» **WHAT IS BEING ASKED**
Using the material that follows, output exactly the lines from the one containing "[Follow on Instagram] (76, 2381)" through the one containing "Non c'è più", with both ends kept.

[THE INPUT Boundary: Start]

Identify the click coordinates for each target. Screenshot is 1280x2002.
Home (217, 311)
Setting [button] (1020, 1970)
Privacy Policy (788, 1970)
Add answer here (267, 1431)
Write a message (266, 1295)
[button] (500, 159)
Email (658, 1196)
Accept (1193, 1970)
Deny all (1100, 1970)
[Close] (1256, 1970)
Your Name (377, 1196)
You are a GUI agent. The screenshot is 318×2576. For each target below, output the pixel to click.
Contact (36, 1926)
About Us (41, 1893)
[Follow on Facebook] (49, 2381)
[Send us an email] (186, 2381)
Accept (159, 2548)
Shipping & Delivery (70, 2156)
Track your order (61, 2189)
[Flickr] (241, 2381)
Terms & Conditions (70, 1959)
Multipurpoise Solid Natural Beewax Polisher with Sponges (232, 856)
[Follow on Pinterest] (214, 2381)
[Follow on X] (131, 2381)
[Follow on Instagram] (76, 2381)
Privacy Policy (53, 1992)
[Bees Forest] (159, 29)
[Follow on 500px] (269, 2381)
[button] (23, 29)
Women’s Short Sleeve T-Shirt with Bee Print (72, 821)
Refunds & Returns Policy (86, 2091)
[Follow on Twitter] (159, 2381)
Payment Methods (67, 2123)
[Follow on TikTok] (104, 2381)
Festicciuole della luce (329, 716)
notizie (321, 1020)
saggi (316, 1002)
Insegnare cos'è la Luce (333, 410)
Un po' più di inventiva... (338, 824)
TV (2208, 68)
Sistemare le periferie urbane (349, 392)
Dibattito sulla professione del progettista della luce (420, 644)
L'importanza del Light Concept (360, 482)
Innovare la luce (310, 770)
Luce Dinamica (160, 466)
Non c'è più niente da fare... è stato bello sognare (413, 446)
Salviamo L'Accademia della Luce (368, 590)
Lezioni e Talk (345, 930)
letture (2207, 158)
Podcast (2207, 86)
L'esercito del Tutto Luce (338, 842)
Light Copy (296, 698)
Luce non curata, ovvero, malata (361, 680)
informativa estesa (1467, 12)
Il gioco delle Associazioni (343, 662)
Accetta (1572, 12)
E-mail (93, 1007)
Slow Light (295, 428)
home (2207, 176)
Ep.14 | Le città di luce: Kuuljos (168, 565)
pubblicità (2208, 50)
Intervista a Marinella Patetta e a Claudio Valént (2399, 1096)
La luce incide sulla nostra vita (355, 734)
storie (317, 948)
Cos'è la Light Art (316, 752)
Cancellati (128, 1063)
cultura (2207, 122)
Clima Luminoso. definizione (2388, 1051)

[THE INPUT Boundary: End]

» **ANSWER TO THIS PROBLEM**
[Follow on Instagram] (76, 2381)
Privacy Policy (53, 1992)
[Bees Forest] (159, 29)
[Follow on 500px] (269, 2381)
[button] (23, 29)
Women’s Short Sleeve T-Shirt with Bee Print (72, 821)
Refunds & Returns Policy (86, 2091)
[Follow on Twitter] (159, 2381)
Payment Methods (67, 2123)
[Follow on TikTok] (104, 2381)
Festicciuole della luce (329, 716)
notizie (321, 1020)
saggi (316, 1002)
Insegnare cos'è la Luce (333, 410)
Un po' più di inventiva... (338, 824)
TV (2208, 68)
Sistemare le periferie urbane (349, 392)
Dibattito sulla professione del progettista della luce (420, 644)
L'importanza del Light Concept (360, 482)
Innovare la luce (310, 770)
Luce Dinamica (160, 466)
Non c'è più niente da fare... è stato bello sognare (413, 446)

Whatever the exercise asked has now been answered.